Moody's upgrades DP World's credit rating

Mubasher: Moody's Investors Service has upgraded the long-term issuer rating of DP World Limited (DPW) to Baa2 from Baa3, with a ‘Stable’ outlook.

"Our decision to upgrade DP World's ratings is a result of the company's credit metrics broadly meeting the criteria for an upgrade in conjunction with Moody's recognizing that the company retains a degree of financial cushion in its credit metrics at the Baa2 level despite the current challenging global trade environment," analyst who works as Moody's Assistant Vice President Rehan Akbar said according to a recent report.

The environment for global trade remains challenging, yet DPW's credit profile is underpinned by business resilience due to the group's diversified global operations; management track record of growing and improving profitability and maintaining strong liquidity; and the financial flexibility.

DP World has a material degree of concentration risk, with about 60% of group EBITDA generation derived from assets in Dubai.

“The group is exposed to cyclical global trade volumes and given its growth ambitions, the rating incorporates execution risks related to terminal expansions and M&A,” Moody’s said.

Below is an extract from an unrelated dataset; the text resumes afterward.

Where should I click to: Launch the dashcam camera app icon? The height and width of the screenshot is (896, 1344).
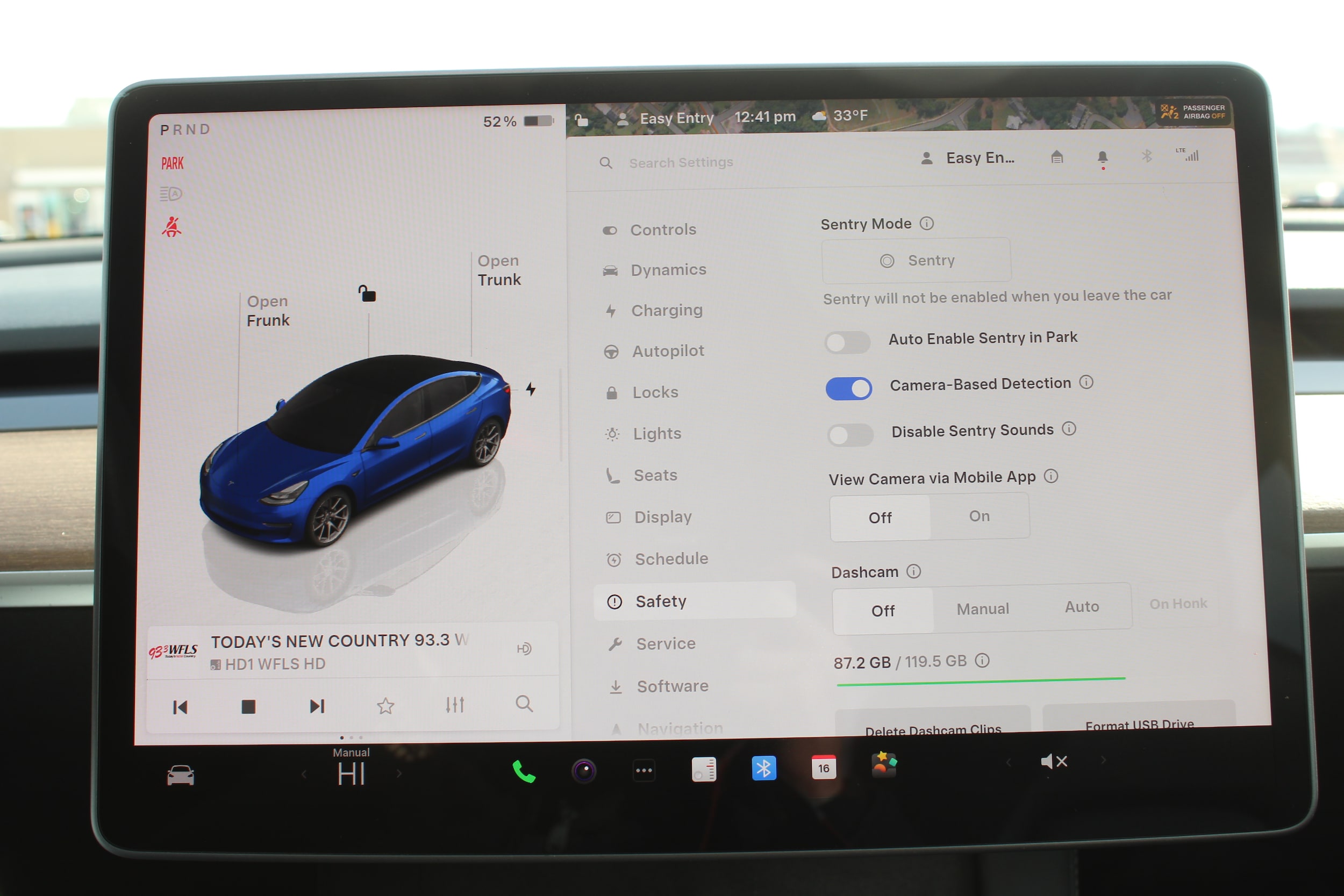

On the liquidity level, DPW has strong liquidity with reported cash balances of about $1.3 billion as of end-June 2016, while Moody's estimates annual operating cash flow generation in excess of $2.0 billion on a reported basis in 2016.

“Moody's forecasts dividend and interest payments to be an additional $650-$700 million, leaving the company broadly free cash flow neutral over the next 12-18 months absent M&A activity,” the report added.